Alumna publishes “Black Broadway in Washington, D.C.”

The Collegian recently had the opportunity to speak with author and journalist Briana Thomas following the release of her first book, “Black Broadway in Washington, D.C.” Thomas received her bachelor’s degree in English and communication studies at Greensboro College while also serving as editor for “The Collegian.”

After receiving her master’s in journalism from the Philip Merrill College of Journalism at the University of Maryland, College Park, Thomas completed an internship at the “Washingtonian” magazine. A piece she wrote about the African-American history of U Street, aka Black Broadway, caught the attention of a publisher who wanted her to expand the article into her first book.

When most people think of Broadway, they think of New York City. However, Washington, DC, has a Broadway history of its own. Thomas wrote “Black Broadway” about the African-American community that turned Washington’s Greater U Street into a hub for nightlife, business and political activism. At that time, Jim Crow laws were in effect that prevented African Americans in D.C. from frequenting public places outside of Black Broadway. As Thomas describes, many significant figures, such as jazz musician Duke Ellington, grew up in this community.

Thomas hopes that “Black Broadway” will inspire readers in the present day.

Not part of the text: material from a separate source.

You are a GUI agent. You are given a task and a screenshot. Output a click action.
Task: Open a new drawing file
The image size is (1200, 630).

She addresses the issues that large cities face with gentrification.

As gentrification took place on U Street, the property value went up, but it came at a price: much of the history of the area was removed in the process. Thomas writes that out of the approximate 300 black-owned businesses that existed there in the early 1900s, only three remain today. She hopes that her book will bring awareness to the changes that are taking place and preserve the history of U Street.

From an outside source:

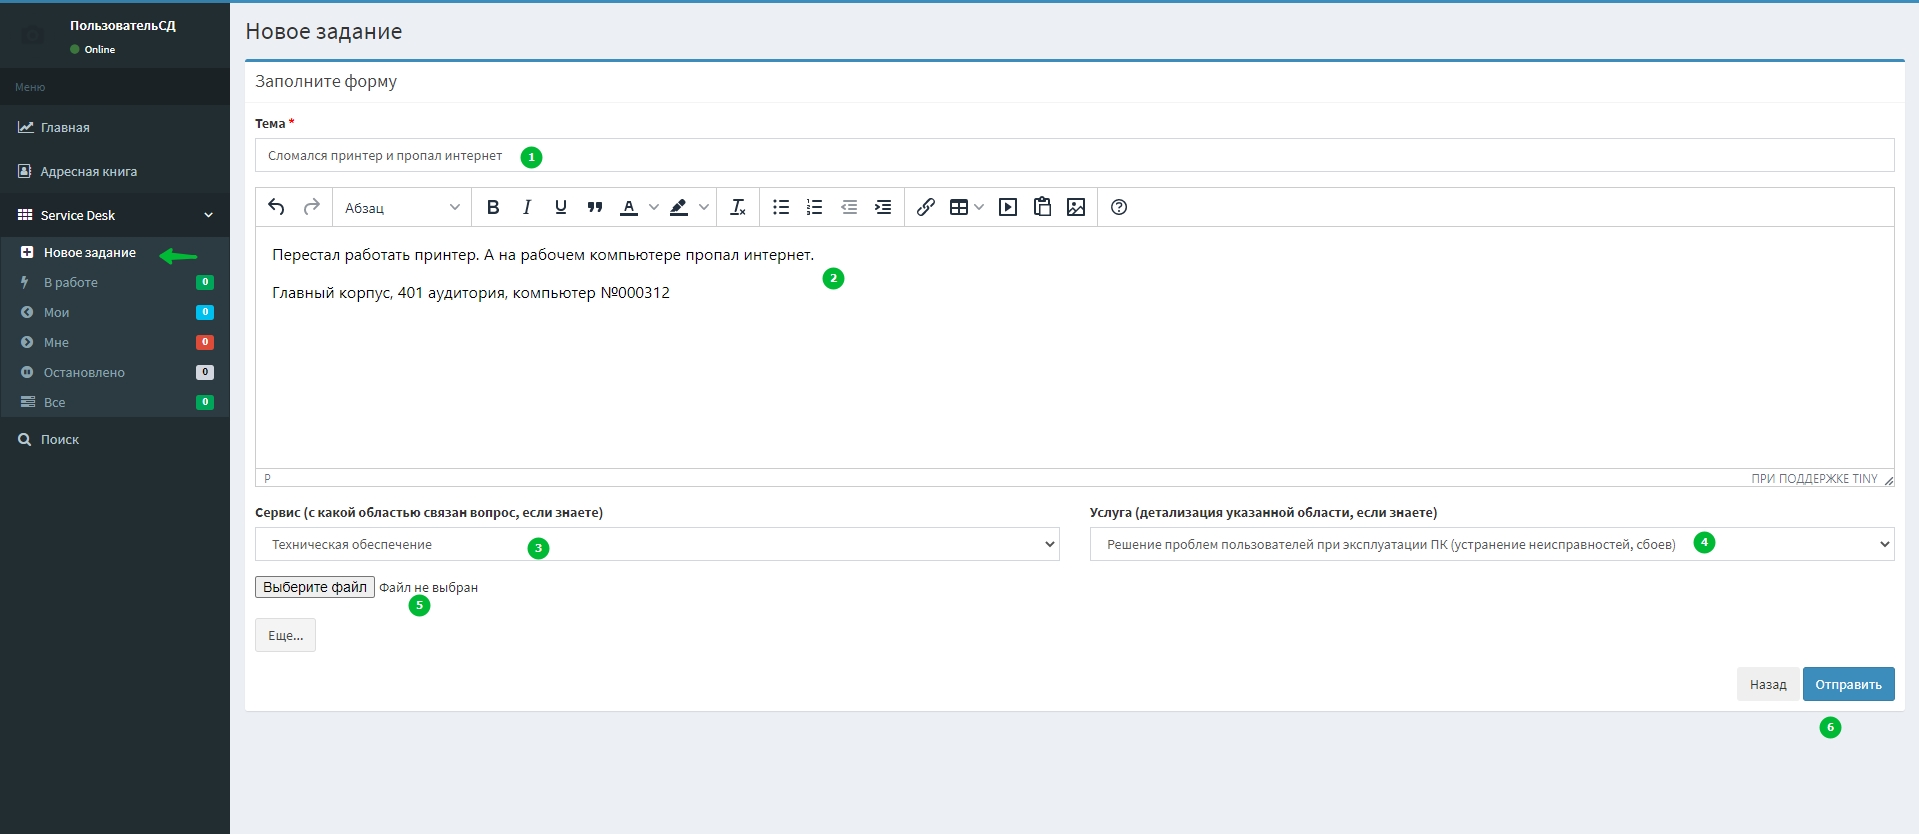Open the editor help icon
Viewport: 1919px width, 834px height.
point(1119,207)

Asked about the experience of publishing her first book, Thomas says that “publishing something you are passionate about is very fulfilling and makes it an enjoyable process.” She adds that Greensboro College was instrumental in helping her achieve her goals.

While at GC, she kept busy in various student activities including student government, the UAAS, cheerleading and “The Collegian,” among others. Throughout her undergraduate years at Greensboro, Thomas discovered her passion for journalism and started on the path that ultimately led to the publication of her first book.

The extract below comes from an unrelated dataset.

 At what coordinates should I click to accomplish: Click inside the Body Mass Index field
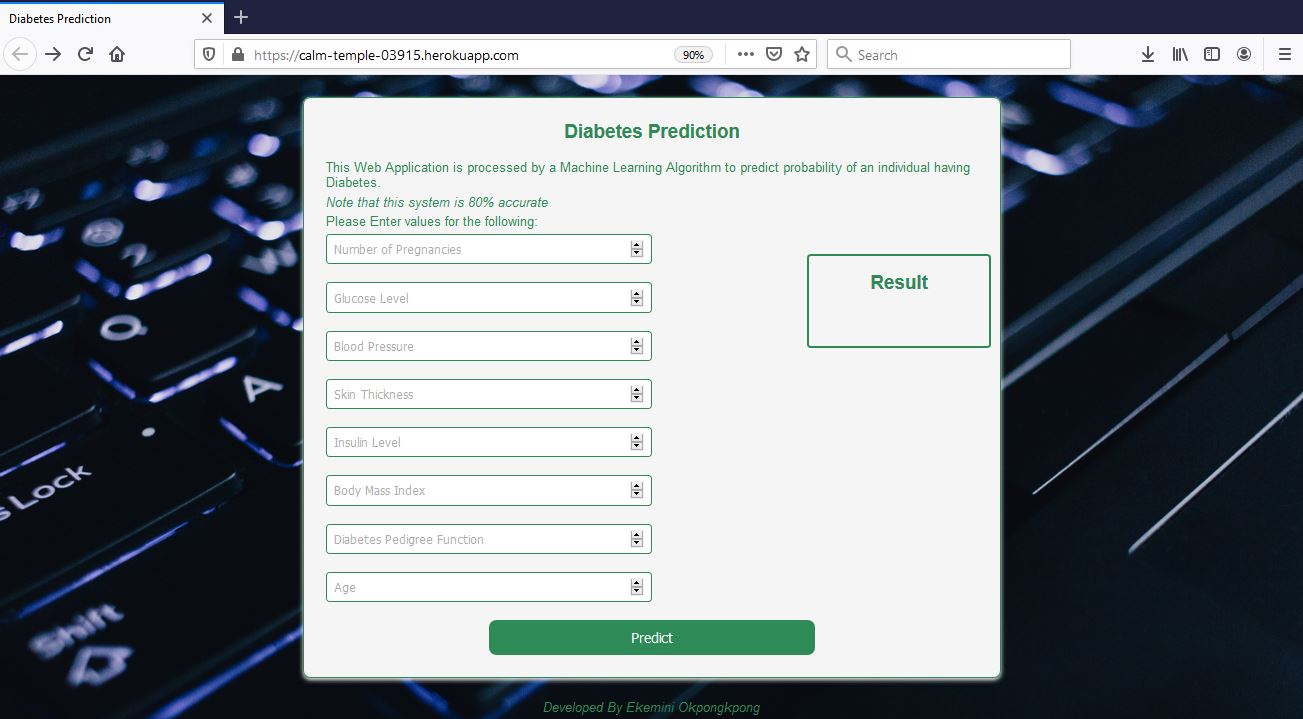pos(470,490)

“Black Broadway in Washington, D.C.” by Briana Thomas is available for purchase at local bookstores as well as Amazon, where it recently made Top 10 on their Best Sellers list in Artist and Architect Biographies. You can also hear from Thomas herself as she will be the First Citizens Bank Global Communication Center Visiting Writer at Greensboro College later this semester. Furthermore, she is looking forward to her upcoming book talk at Politics and Prose Bookstore, which will be recorded and will air on PBS.

As a final thought, Thomas offers these words of encouragement to current GC students: “Whatever you are passionate about, stick with it! Make connections and be a good person, and you will be surprised what doors will open for you.”